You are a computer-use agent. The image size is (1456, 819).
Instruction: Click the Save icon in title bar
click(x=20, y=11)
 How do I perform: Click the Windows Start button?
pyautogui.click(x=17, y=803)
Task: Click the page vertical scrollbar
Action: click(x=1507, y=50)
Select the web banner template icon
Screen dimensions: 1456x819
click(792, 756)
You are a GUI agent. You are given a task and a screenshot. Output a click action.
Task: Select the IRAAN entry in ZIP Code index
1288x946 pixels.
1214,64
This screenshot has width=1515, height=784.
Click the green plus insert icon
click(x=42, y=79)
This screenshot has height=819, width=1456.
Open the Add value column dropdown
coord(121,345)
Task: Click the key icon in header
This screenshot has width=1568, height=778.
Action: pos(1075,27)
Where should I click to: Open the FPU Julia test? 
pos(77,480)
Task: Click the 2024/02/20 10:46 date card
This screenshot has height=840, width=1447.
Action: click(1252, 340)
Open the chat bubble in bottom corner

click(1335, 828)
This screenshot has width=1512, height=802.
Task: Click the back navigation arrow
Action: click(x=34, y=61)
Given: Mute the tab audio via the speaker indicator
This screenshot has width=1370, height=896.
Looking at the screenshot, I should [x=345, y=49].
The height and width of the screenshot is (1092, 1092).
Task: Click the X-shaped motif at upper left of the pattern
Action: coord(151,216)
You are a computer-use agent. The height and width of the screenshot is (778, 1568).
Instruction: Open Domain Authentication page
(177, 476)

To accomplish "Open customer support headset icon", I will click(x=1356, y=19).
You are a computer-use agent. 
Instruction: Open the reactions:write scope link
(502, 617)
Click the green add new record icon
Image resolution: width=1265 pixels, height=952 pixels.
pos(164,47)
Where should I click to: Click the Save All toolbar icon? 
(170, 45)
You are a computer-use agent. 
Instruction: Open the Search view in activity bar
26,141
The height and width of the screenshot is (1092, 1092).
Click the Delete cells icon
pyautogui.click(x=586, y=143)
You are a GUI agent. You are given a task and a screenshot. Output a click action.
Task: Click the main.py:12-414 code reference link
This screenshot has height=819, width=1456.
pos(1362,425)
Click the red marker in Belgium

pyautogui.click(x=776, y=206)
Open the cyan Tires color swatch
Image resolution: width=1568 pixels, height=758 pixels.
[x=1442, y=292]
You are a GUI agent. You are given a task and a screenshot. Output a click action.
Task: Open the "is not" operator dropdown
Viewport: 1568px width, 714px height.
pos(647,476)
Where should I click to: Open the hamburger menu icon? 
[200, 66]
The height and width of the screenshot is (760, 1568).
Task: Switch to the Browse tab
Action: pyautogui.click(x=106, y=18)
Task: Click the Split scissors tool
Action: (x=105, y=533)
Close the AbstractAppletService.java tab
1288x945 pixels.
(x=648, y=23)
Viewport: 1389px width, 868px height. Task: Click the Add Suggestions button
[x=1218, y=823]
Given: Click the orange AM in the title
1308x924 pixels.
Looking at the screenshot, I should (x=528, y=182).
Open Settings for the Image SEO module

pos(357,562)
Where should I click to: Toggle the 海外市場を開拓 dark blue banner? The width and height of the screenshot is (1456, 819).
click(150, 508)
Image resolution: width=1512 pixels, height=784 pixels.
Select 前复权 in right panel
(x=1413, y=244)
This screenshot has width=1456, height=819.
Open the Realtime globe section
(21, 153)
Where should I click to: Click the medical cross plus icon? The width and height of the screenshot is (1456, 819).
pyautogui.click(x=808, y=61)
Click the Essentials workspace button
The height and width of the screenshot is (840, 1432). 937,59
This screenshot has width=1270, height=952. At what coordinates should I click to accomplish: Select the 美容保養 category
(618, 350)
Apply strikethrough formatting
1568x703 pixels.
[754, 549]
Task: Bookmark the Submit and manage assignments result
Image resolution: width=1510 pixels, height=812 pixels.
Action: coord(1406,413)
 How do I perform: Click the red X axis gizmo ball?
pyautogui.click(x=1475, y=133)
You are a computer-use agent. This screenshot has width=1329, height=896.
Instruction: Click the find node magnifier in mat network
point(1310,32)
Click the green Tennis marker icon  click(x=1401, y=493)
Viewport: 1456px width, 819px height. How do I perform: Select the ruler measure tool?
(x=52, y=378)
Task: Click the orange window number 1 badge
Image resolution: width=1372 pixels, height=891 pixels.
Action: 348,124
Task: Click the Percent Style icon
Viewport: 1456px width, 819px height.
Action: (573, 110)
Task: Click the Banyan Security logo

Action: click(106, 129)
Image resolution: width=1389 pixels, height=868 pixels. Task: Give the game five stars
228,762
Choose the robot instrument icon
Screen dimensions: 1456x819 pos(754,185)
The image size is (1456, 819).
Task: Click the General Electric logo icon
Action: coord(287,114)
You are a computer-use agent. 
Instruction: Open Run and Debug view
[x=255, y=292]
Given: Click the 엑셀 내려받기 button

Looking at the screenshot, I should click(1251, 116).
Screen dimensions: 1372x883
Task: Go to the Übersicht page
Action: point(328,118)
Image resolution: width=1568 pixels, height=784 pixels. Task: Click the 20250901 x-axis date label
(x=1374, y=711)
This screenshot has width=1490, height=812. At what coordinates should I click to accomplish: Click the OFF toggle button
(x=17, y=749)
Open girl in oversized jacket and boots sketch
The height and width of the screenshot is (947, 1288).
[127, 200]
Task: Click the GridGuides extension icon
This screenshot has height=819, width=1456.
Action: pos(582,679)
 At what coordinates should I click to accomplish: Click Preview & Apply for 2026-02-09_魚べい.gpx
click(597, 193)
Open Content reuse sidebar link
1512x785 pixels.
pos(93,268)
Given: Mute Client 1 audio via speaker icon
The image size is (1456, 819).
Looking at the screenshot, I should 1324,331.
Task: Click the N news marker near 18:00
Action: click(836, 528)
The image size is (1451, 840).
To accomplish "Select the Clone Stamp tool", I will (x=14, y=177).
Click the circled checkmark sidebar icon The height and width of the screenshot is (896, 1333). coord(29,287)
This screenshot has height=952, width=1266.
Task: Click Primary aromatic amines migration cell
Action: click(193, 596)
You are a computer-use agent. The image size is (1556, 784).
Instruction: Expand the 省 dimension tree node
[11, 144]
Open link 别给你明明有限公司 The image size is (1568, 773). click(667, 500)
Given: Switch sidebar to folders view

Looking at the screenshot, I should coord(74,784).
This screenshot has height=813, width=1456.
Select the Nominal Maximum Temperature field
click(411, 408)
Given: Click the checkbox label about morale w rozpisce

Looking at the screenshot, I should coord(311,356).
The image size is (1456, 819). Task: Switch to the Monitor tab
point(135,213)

....

*EXERCISE*. Only lines with the word "Mute" go in the answer. Take them all from the entries above.

*OUTPUT FOR THIS TASK*.
Given: Mute the tab audio via the speaker indicator
Given: Mute Client 1 audio via speaker icon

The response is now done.